Invece, come ha riconosciuto Elsa Fornero sul quotidiano La Stampa, oggi in Italia nessuno protegge giovani e precari e perciò sono “comprensibili” le scelte di Cgil e Uil; pure il sociologo De Masi, in una intervista rilasciata a Il Fatto Quotidiano, ha dichiarato: «Contro la pandemia salariale, protesta sacrosanta», condividendo l’appello di Landini: «In piazza per combattere una pandemia salariale e sociale che non ha precedenti». Per usare le parole della vicesegretaria generale della Cgil, Gianna Fracassi, «Solo noi rappresentiamo chi soffre e non è ascoltato. È inaccettabile che il poderoso rimbalzo economico a cui stiamo assistendo si poggi su occupazione precaria e discontinua, su un impoverimento dei lavoratori e che le donne – le prime a perdere il lavoro – siano le più escluse. Questo tema non è centrale nelle scelte di politica economica ed è tanto più inaccettabile oggi perché siamo nella fase di utilizzo dei fondi del Pnrr» (il manifesto). C’è da affrontare una sfida epocale: coniugare gli investimenti agli obiettivi di piena e buona occupazione; la si potrà vincere solo cambiando le coordinate delle politiche economiche e sociali.

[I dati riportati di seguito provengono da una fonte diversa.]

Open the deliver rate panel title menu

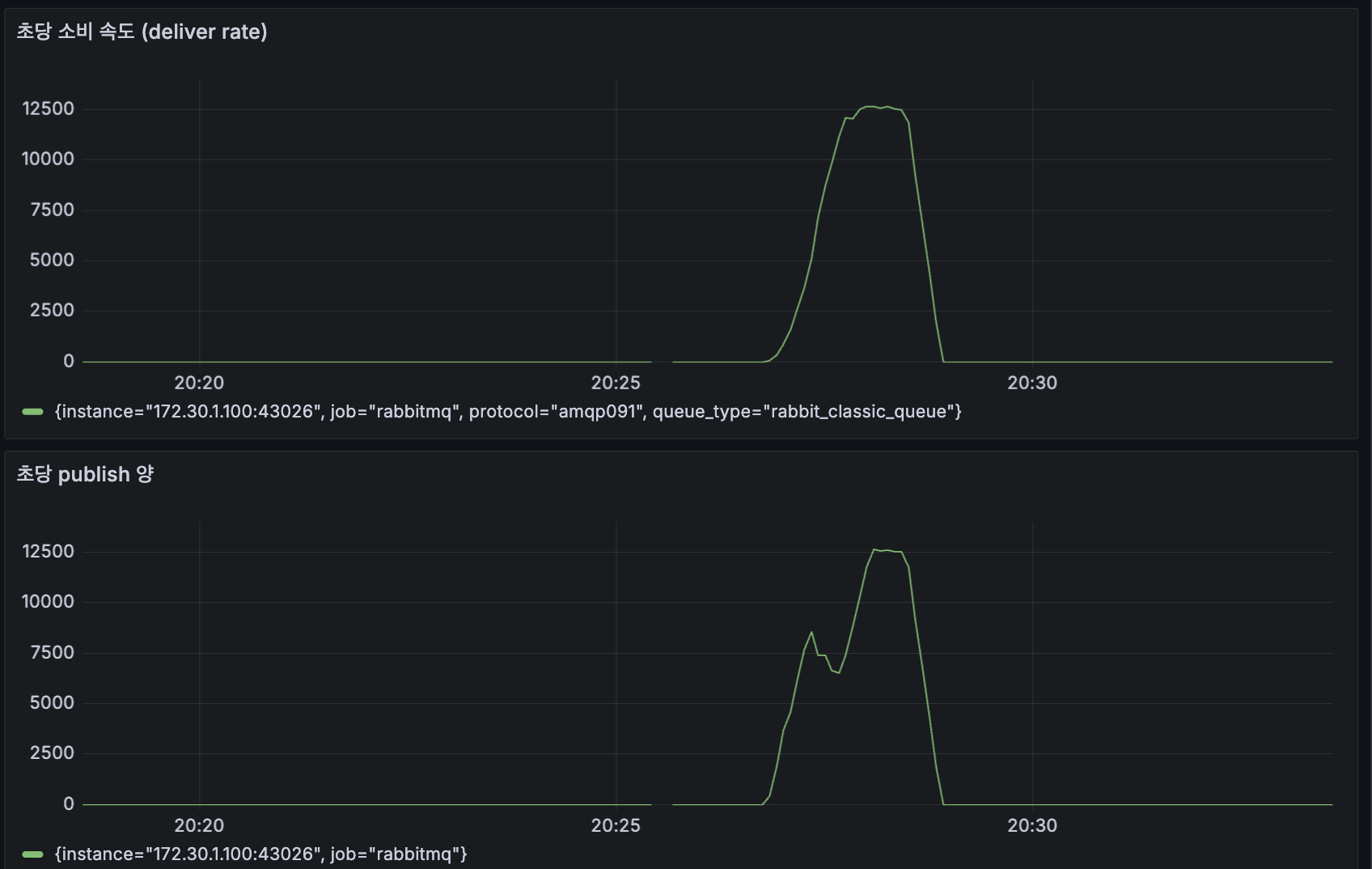point(142,32)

Come ha evidenziato Renato Fioretti, la “riforma” fiscale del governo Draghi ignora le iniquità nella tassazione e riduce ulteriormente il grado di “progressività” dell’Irpef. Altrove abbiamo evidenziato che «L’accordo politico raggiunto da Draghi con i partiti della maggioranza sul tema del fisco appare a dir poco sconfortante.» Contestando, infatti, l’iniquità della riforma fiscale in legge di bilancio, Landini ha denunciato: «Chi prende poco avrà ben poco. Prendete le buste paga dei lavoratori e si vede che se hai 15 mila euro di reddito, il vantaggio è poco meno di 6-7 euro lordi al mese. Chi prende 5-6 volte, ha dei vantaggi di 7-800 euro l’anno. Questa è una ingiustizia».

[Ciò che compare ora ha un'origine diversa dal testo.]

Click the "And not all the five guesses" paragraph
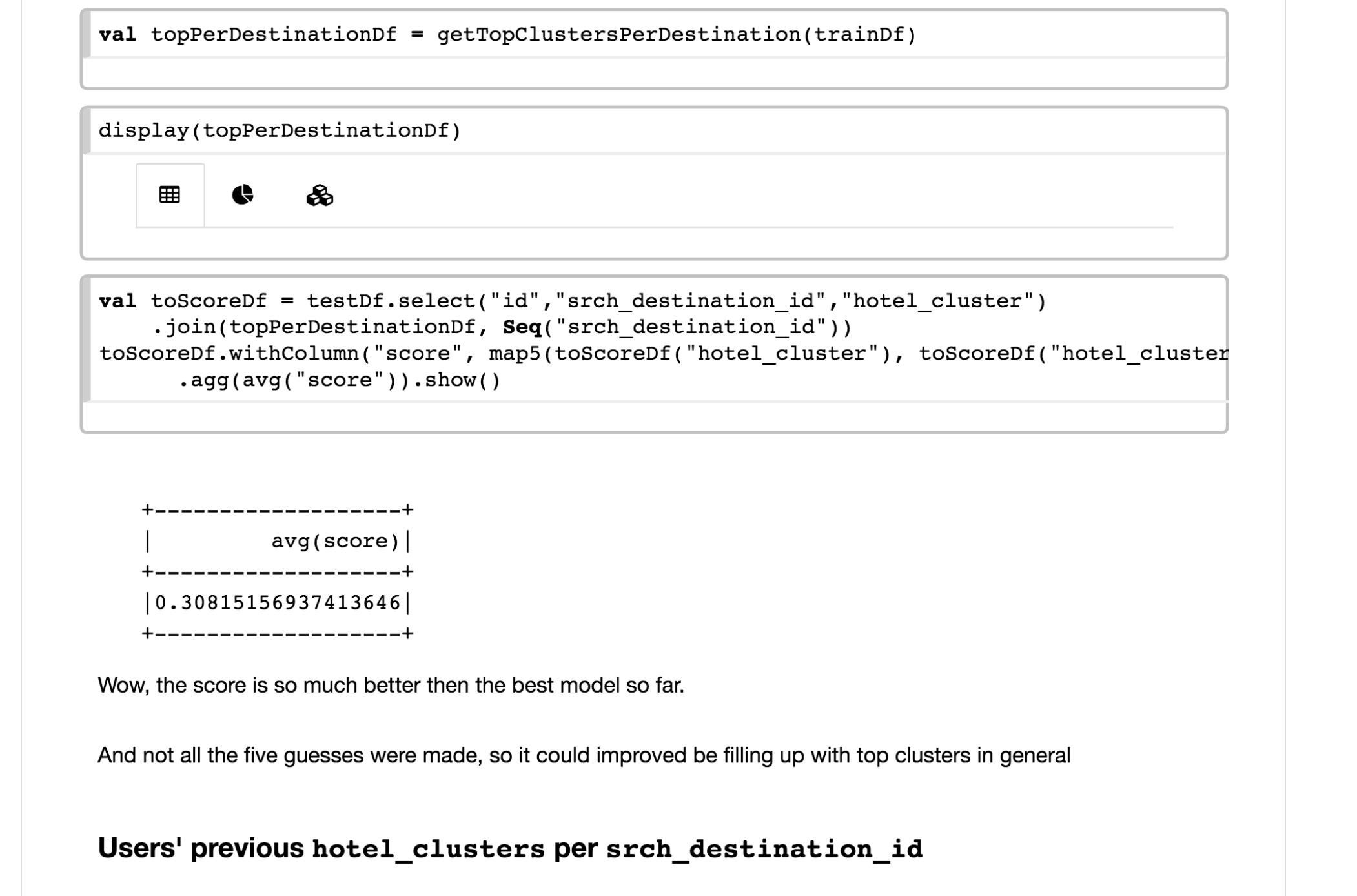The height and width of the screenshot is (896, 1357). click(x=584, y=755)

Inoltre, da parte sindacale si è evidenziato come, nel caso dell’intervento fiscale, il Governo si è limitato alla semplice informazione senza consentire non solo di avviare un confronto ma neppure di poter rimettere in discussione un accordo sbagliato per lavoratori dipendenti e pensionati. C’è chi legge in questa condotta un sottile tentativo di disintermediazione dei sindacati rispetto ai lavoratori che essi rappresentano. Anche per questo Landini ha ammesso: «lo sciopero è politico, non per difendere interessi particolari ma per cambiare questo Paese. Dovrebbero ringraziarci per lo sciopero generale perché quello che si sta determinando è il rischio di una rottura democratica di rappresentanza tra i cittadini e il Palazzo della politica. Se il 60-70 per cento dei cittadini non va più a votare suona un campanello d’allarme pericolosissimo. Certo stiamo facendo politica, ma nel senso più nobile di questo termine come dovrebbero fare quelli che sono stati votati per fare politica».
Ovviamente, pensioni, fisco e lotta alla precarietà sono temi che non si esauriscono con lo sciopero; intanto, però, con lo sciopero generale si è riaperta una discussione su questi temi nel Paese.
Analisi e presa di posizione puntuali ed entrambi sottoscrivibili. Il tema del recupero della rappresentanza dei settori più precari della società, lasciata in parte a certa destra populista, sarà centrale nei prossimi anni. Speriamo che dopo il sindacato se ne accorgano anche i partiti.